Coast Inn Project approved by City Council



By Bradley Zint LB Indy


The Laguna Beach City Council approved the long-awaited Coast Inn renovation project late Tuesday, following a marathon session whose main sticking point was the merits of a new rooftop deck for the historic property.

The council ultimately approved the effort on a 4-1 vote, with Councilwoman Toni Iseman dissenting on the effort to revive the historic 24-room property at 1401 S. Coast Hwy.

The deck was pared down to roughly 2,500 square feet, smaller than the 3,707 square feet Coast Inn owner Chris Dornin and architect Marshall Innins had most recently wanted. It will include a bar, pool and spa, but will only be accessible to hotel guests.

Residents like William Fantini expressed concerns about the deck, alleging that it may become a noisy hotspot, intensify use of the hotel and ruin some people’s ocean views with its outstretched umbrellas.

Had the council gone with Coast Inn’s original request for the larger deck, it would have required a special variance from the council, much to the frustration of residents like Fantini.

“Variances should not be the rule,” he said.

Though a majority of speakers for Tuesday’s meeting were against the project, more than 120 emails sent to City Hall were in favor. About 70 other emails were against it.

Mark Fudge called the Coast Inn project “too big of a burden on the neighborhood and on the public. This applicant is going to enjoy all the gravy.”

Cindy Shopoff, who lives near the hotel, had the opposite view.

“We’re very excited to see it remodeled, as it is already operating but not as elegantly as I believe it will be once redone,” she said.

Sam Goldstein alleged that City Hall was burying Dornin in bureaucratic procedures, “which is so unwarranted.”

“What they’ve accomplished here … is absolutely magnificent,” he added. “I applaud them for what they’ve done. It will be another gesture in re-creating what our city’s about.”

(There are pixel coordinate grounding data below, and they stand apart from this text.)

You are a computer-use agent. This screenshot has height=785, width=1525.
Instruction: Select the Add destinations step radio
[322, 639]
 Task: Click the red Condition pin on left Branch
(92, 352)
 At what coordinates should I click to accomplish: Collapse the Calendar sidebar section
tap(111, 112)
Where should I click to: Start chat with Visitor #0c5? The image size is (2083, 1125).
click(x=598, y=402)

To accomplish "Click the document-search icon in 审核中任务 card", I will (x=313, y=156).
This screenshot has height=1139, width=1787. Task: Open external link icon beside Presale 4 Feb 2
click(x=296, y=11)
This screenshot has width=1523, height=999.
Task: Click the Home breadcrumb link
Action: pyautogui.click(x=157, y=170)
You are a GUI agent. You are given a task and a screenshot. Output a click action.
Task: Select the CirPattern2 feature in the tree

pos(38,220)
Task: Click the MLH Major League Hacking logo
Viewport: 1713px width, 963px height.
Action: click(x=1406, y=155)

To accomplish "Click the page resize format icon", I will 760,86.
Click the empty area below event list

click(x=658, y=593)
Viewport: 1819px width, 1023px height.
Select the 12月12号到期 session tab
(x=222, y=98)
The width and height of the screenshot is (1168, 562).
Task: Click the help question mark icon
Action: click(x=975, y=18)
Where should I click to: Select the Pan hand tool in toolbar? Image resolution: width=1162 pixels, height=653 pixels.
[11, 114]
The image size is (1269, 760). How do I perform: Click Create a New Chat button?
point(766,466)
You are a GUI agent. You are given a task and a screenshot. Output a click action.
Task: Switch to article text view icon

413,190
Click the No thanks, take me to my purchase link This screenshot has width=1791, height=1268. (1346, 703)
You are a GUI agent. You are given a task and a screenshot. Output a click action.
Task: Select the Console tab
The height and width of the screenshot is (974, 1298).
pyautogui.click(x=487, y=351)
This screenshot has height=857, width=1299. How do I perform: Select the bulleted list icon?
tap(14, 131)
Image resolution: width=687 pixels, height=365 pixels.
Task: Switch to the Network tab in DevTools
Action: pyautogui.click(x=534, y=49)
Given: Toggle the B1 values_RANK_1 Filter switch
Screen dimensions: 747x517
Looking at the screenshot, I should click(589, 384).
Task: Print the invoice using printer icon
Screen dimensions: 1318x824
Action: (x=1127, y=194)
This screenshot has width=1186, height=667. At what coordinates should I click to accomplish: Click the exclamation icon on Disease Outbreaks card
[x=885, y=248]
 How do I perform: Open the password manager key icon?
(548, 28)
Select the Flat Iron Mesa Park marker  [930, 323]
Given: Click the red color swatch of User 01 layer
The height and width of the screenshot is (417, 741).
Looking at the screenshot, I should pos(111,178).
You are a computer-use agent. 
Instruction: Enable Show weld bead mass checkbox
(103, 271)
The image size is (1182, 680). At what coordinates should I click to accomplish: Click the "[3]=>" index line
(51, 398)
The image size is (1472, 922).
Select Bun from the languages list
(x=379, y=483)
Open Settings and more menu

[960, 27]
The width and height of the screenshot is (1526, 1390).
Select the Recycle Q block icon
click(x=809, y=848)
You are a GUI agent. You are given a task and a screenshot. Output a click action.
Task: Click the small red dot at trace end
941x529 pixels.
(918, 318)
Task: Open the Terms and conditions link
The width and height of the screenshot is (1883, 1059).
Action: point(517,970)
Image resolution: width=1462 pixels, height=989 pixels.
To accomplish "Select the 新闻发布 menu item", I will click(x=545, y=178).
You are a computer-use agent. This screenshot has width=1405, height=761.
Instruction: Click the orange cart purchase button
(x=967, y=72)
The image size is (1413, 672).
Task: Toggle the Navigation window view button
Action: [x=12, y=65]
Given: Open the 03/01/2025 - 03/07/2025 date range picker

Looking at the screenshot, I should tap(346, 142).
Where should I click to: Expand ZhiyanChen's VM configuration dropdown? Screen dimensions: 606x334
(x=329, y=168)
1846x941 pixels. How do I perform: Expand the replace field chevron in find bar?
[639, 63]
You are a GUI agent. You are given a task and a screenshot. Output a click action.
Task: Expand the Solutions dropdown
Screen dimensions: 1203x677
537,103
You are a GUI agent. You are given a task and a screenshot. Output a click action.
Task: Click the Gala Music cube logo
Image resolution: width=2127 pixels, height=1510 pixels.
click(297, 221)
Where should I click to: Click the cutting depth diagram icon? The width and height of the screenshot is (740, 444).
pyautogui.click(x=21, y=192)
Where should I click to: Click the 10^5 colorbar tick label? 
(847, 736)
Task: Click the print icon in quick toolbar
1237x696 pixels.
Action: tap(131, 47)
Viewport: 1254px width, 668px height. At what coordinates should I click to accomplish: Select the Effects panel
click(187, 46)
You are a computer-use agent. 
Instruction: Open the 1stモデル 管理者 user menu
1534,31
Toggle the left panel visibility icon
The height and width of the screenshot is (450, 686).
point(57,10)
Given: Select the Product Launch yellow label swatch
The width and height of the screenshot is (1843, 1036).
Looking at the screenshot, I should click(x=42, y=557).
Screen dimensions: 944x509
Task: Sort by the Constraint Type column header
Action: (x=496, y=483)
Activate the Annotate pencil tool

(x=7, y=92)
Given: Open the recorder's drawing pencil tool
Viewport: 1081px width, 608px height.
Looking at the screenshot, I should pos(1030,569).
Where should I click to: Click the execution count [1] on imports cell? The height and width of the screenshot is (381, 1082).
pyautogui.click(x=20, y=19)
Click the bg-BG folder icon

Councilman Peter Blake said the Coast Inn needed a world-class amenity like the ocean-view rooftop deck to attract guests to the hotel and incentivize a developer to revamp the aging property.

“It’s not fine dining,” Blake said. “We have to give them something.”

Councilman Steve Dicterow noted that with the deck, the Coast Inn can charge higher prices, which benefits the city with more bed tax revenue. The space will also generate new sales tax.

“I think there’s a direct financial benefit to the city as a whole,” Dicterow said.

The council majority expressed woes about inadequate parking, arguing that if Dornin wanted the council to approve his requested variances he needed to drum up more spaces for guests or hotel staff.

Dornin balked at the notion, contending that parking is inherently a problem for the area and that Coast Inn’s renovation project, as presented Tuesday, will not increase its parking needs.

Blake agreed, downplaying the parking fears. He contended that it’s more common for people to use ride-hailing apps like Uber or Lyft instead of renting a car that needs a parking space. Blake added that if Coast Inn were to get more parking somehow, it would mean taking away parking from someone else.

Resident Ann Christoph recalled how residents decades ago had no say about parking impacts. She alleged the same was true today, “Even though the parking situation is much more difficult compared to then.”

To appease parking woes, the council ultimately charged the Coast Inn a fee, known in city parlance as an “in-lieu” fee.

Dornin, a Laguna Beach native who bought the Coast Inn with his wife Marcella in 2013, said concerns about the deck were overstated. It will not be a “hustling, bustling” spot like La Casa del Camino’s or Mozambique’s, he said.

“I feel like we’re blowing this out of proportion,” Dornin said.

City officials noted that Coast Inn’s deck will still be larger than its closest competitor: the 2,121-square-foot, 100-seat deck at La Casa del Camino.

Dornin had sought to build 196 square feet of signage, though the higher amount would have required the council to OK a variance. The council ultimately rejected the sign plan, but allowed the Coast Inn to re-imagine another design for the Planning Commission to review.

Blake said Coast Inn didn’t need big signage because people coming there know it’s a boutique hotel, not a “Motel 6 on the side of the freeway.”

The Coast Inn dates to 1927 and once housed the Boom Boom Room, a nightclub that catered to the gay community before closing in 2007. The club’s space is slated to become a new location of the Bear Flag Fish Co. chain.

Coast Inn’s renovation, originally pegged at $25 million, could be complete in roughly 18 months’ time. The endeavor strives to make the hotel look like its 1930s postcard-perfect self in the Spanish Colonial Revival architectural style, with flags and cupola towers. The renovation will also include a remodel of its 24 rooms.

Discussions and debates about the Coast Inn’s future date to 2015, when the city Heritage Committee reviewed it. Planning commissioners debated it in 2016 and 2017, followed by the council and a special council subcommittee in 2018. Delays this year caused it to get pushed even further back.

The Coast Inn will eventually need a coastal development permit issued by the state Coastal Commission.